Dündar, bu kesiti verirken, diğer herkesin yaptığı zorunlu vurguyu yapıyordu: “Yanlış anlaşılmasın, ben Cemaatçi vs değilim ha, bakınız hatta karşıyım da!..”

Yazıdaki pozitif yaklaşım ise iktidarın icat ettiği ve adeta her kesime dayattığı, kabul ettirdiği FETÖsöylemine tevessül etme ihtiyacının görülmemesi…

Yazının sonunda asıl meramı anlıyoruz:

“Özcerit’lere yapılan suçlama, Gülen örgütüne üye olmak… Peki, bu suçlama, onlara yaşatılanları meşrulaştırmaya yeter mi? Asla. Hiç sorgulamadan bu işkenceye karşı çıkmak zorundayız.

Şimdi soruyu tersten soralım: Peki, onlara yaşatılanlar, Gülen örgütünün daha önce yaptığı benzer zulmü unutturmaya yeter mi? Asla. Bize düşen, hem dünkü, hem bugünkü zulme karşı çıkmaktır.

Dileriz Gülen’in kirli ilişkilere bulaşmamış, samimi müridleri, cemaatin bir dönem mesela Kuddusi Okkır gibi insanlara neler yaşattığını ve neden böylesi bir nefret yarattığını, şimdi çok daha iyi anlıyorlardır. Bunun özeleştirisini yapmadığı gibi, şimdi bu işkenceyi yaşayanlara sahip de çıkmayan bir cemaatten söz ediyoruz.”

ERGENEKON SAVCILARI…

Dündar, bu yazı ve tweet’i ile ilintili olarak bir de şu mesajı paylaşmıştı sosyal medyada:

“Nasıl dün hukuku katleden Gülen’ci yargıç&savcılar bugün mahkeme hesap veriyorsa, yarın hesap verme sırası, Erdoğan’ın yargıç&savcılarına gelecektir. Dua etsinler de kendilerini yargılayacak mahkemenin ipleri,kendilerininkiler gibi iktidarın elinde olmasın.

Dündar, ihraç edilmiş ve yargılanmakta olan yargı mensupları üzerinden mevcut hakim-savcılara gönderme ile ileride hesap verecekleri noktasında onları uyarıyordu…

Acaba burada sayın Can Dündar, 15 Temmuz 2016 Kurgusal Darbe’nin hemen gecesinde ihraç edilen ve çoğu tutuklanan 5 bin kadar yargı mensubunu mu kast ediyordu? Ben de onlardan 10 ay kadar önce müstakil olarak ihraç olmuş bir yargı mensubu olsam da onlarla birlikte yargılanmaktayım, evet… Hepimiz “darbeye iştirak etmekten” yargılanmaktayız. Sonra bu davalar “örgüt üyeliği”ne çevrilmeye başlandı. Hepimizi de “Fetö” dedikleri, adını kendilerinin koydukları bir torbanın içine doldurdular bilahare…

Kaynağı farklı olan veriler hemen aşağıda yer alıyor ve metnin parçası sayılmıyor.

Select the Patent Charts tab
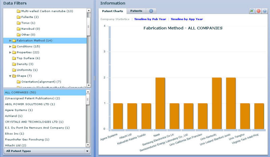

Fakat Dündar’ın asıl meramının o sansasyonel Ergenekon ve Balyoz davalarının olduğunu anlıyoruz, o makalesindeki “Kuddisi Okkır” vurgusundan… Kendi sosyal medya hesabımdan da şu şekilde sormuştum kendisine:

“Gülenci olmakla suçlananlar: Ergenekon,Balyoz, MİT Tırları hakim savcıları.

Ergenekon Belgeselinizi hiç unutmadılar/affetmediler derinler!

“MİT Tırları” haberini yaptığınız için sürgünsünüz. Bütün bu davalarda rol alan yargı ve basın mensupları umumen doğru iş yaptılar, değil mi?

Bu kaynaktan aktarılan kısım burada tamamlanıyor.